A recent decision by a Washington federal district court caught my eye because it involved a circumstance I often see—a new development in the law results in a class action lawsuit being filed before the defendant has an opportunity to change its practices in response to the change (or clarification) in the law. This decision highlights several arguments that defendants can make in defending against class certification in this type of case.
Morrison v. Esurance Ins. Co., 2020 WL 583824 (W.D. Wash. Feb. 6, 2020), arises from a Washington Supreme Court decision concluding that an insurer was not permitted to deny a claim for personal injury protection benefits under an automobile insurance policy solely based on a finding of maximum medical improvement. The court’s denial of class certification focused on two issues: the injunctive relief claim, and superiority under Rule 23(b)(3). First, the court found that a Rule 23(b)(2) class seeking injunctive relief was inappropriate for two reasons: (1) the claim for monetary relief was not incidental to the claim for injunctive or declaratory relief; and (2) the defendant had brought its procedures into compliance with the new decision, and thus “[a]ny request for injunctive relief is therefore moot” because “Plaintiff has failed to show any likelihood of the harm reoccurring.” Id. at *5. This is a key argument that defendants can make when a putative class action attempts to capitalize on a recent development in the law and the defendant has brought its procedures into compliance.

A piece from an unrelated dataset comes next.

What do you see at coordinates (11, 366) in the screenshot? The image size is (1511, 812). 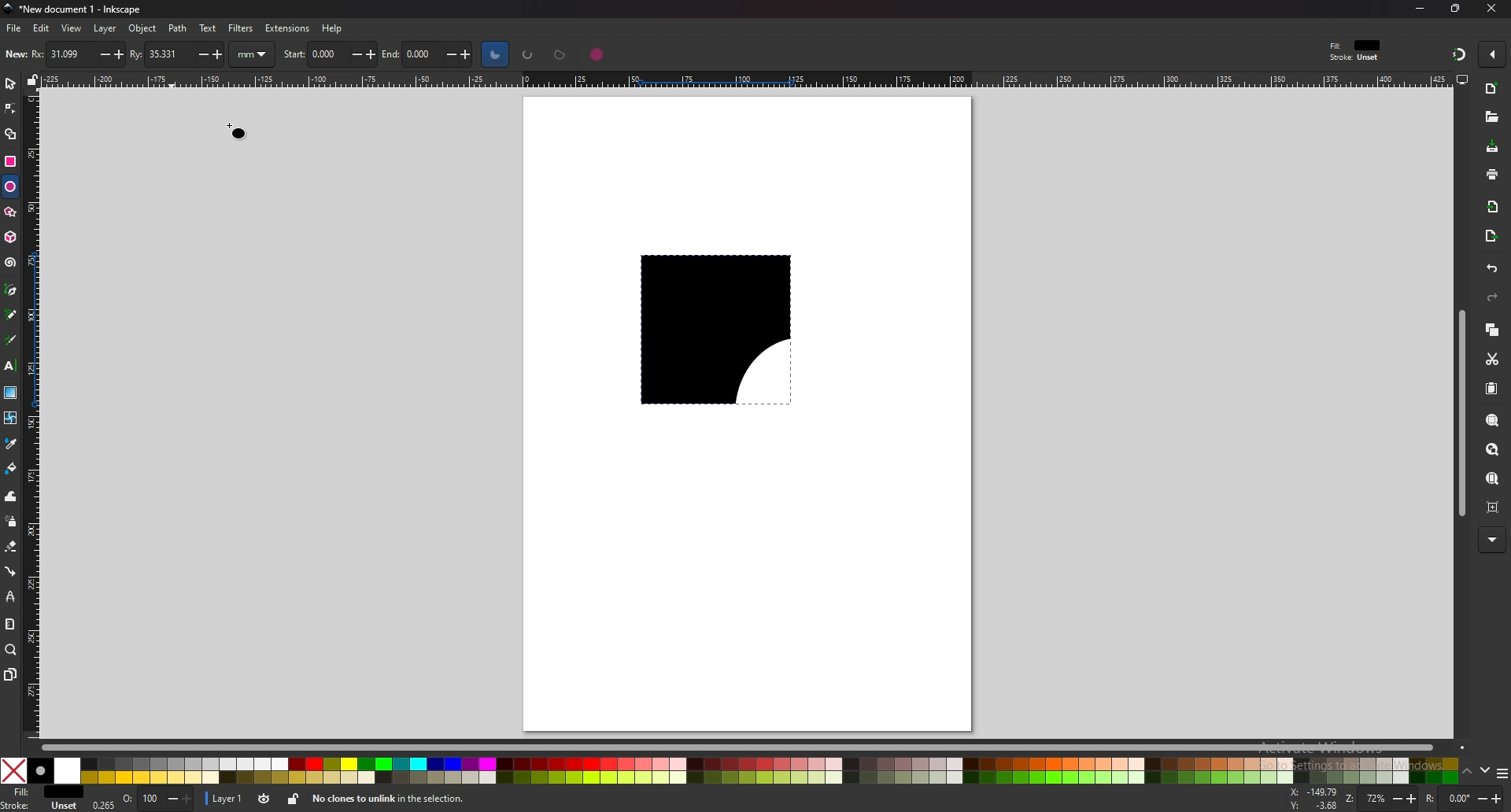 I see `text` at bounding box center [11, 366].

Second, the court found that certification of a damages class under Rule 23(b)(3) was not appropriate because superiority was not satisfied. The court first concluded that because individual suits could seek between $10,000 and $35,000 plus the possibility of treble damages and attorney’s fees, this “will provide substantial incentive for class members and their attorneys to prosecute claims individually.” Id. at *6. This can be a strong argument, particularly where the defendant can show that plaintiffs’ attorneys frequently file individual suits making claims similar to those alleged in the putative class action.
The court also concluded that the superiority requirement was not satisfied because determining who was in the class (which ultimately would have to be done in order to determine who is bound by any final judgment) would require mini-trials. This was because the insurer’s claim denial letters were not a sufficient basis to determine whether benefits were denied, or whether the denial was based on maximum medical improvement. The Ninth Circuit does not have a separate ascertainability requirement, but this is a good example of how a defendant can effectively make an argument about the class definition under the superiority criterion for class certification.